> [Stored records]
=== Begin Enclosure ===
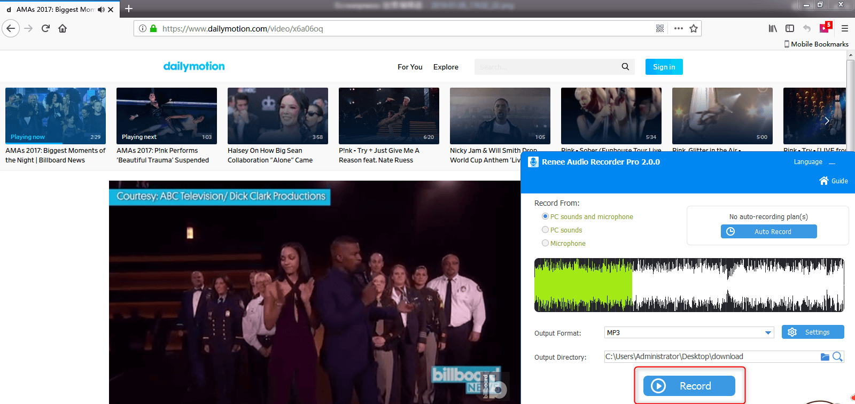
Task: Expand the MP3 output format dropdown
Action: point(768,332)
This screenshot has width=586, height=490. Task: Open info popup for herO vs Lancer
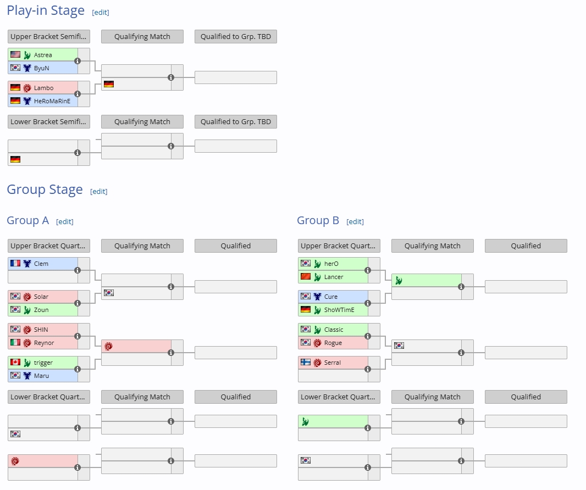368,270
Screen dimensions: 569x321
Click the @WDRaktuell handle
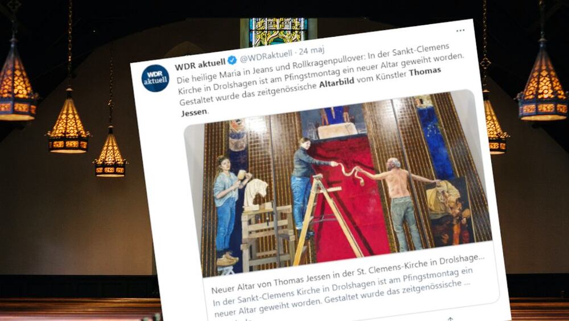[x=266, y=56]
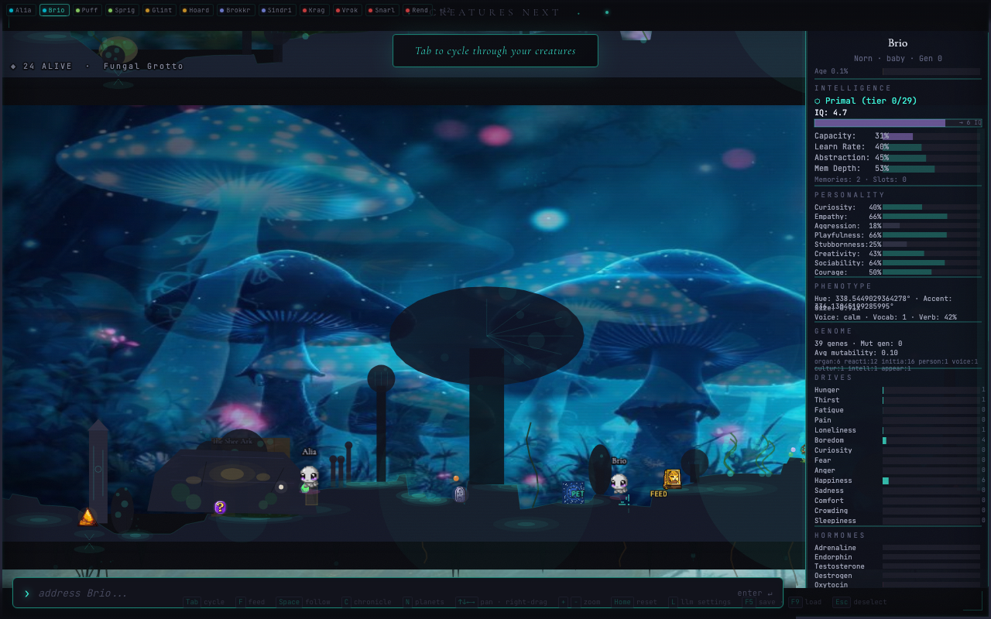Viewport: 991px width, 619px height.
Task: Click the F5 save button
Action: (x=759, y=601)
=== End Enclosure ===
> [Work required] Starting at the line that contains "This screenshot has", please write out every line to the end of the entries, inclusive, copied exactly and with pictures omitted.

> [Completed task]
This screenshot has width=586, height=490. Task: Open info popup for herO vs Lancer
368,270
Screen dimensions: 569x321
Click the @WDRaktuell handle
[x=266, y=56]
Viewport: 991px width, 619px height.
Task: Click the F5 save button
Action: (x=759, y=601)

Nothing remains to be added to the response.